2009’s sophomore For Lack of a Better Name was a big hit, spawning top 20 hit Ghosts ‘n’ Stuff. But Zimmerman had even grander schemes in mind, and 4x4=12 arrives touted as his first ‘artist’ record, a potential unmasking of the DJ persona that promises a break from strictly floor-bound thrills.
Alas, the reality is less exciting than that: the third deadmau5 album turns out to be a solidly crafted club record with only the most fleeting of nods towards creating something more expansive. Opener and single Some Chords does at least reference genre innovators — it has the coolly pressurised glide of Daft Punk’s early productions, even if it does sound less like jetting about in the aircraft of the future than way back when.

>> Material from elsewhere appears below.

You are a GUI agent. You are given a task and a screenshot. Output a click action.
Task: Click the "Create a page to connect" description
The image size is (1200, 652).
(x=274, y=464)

Sofi Toufa spits a sassy vocal over Sofi Needs a Ladder’s rudely electro-tinged techno, but by the time A City in Florida rolls around the thwacking, 4/4 pulse has become a deadening thing and imagination seems in short supply, right down to the needle-approaching-red build somewhere in the middle. Depressingly, it’s a trick Zimmerman sees fit to repeat on the Mr Oizo-ish Bad Selection. That rather anonymous interlude is bookended by highlight Animal Rights, which has the delinquent, electro-funk feel of the best Justice stuff and provides much needed respite.
There are more contemporary sounds here, too. Raise Your Weapons lurches suddenly from vocal-led, ambient house into the dentist-drill arsenal of sounds more commonly associated with Benga, and One Trick Pony is similarly dubstep of intent but with a supremely annoying ‘flow’ courtesy of the aforementioned Ms Toufa.
It’s a colourful grab-bag, but Zimmerman’s ear for stock clubland dynamics means that while 4x4=12 barely breaks sweat whomping the listener into submission, it also stops way short of revealing the man behind the mask.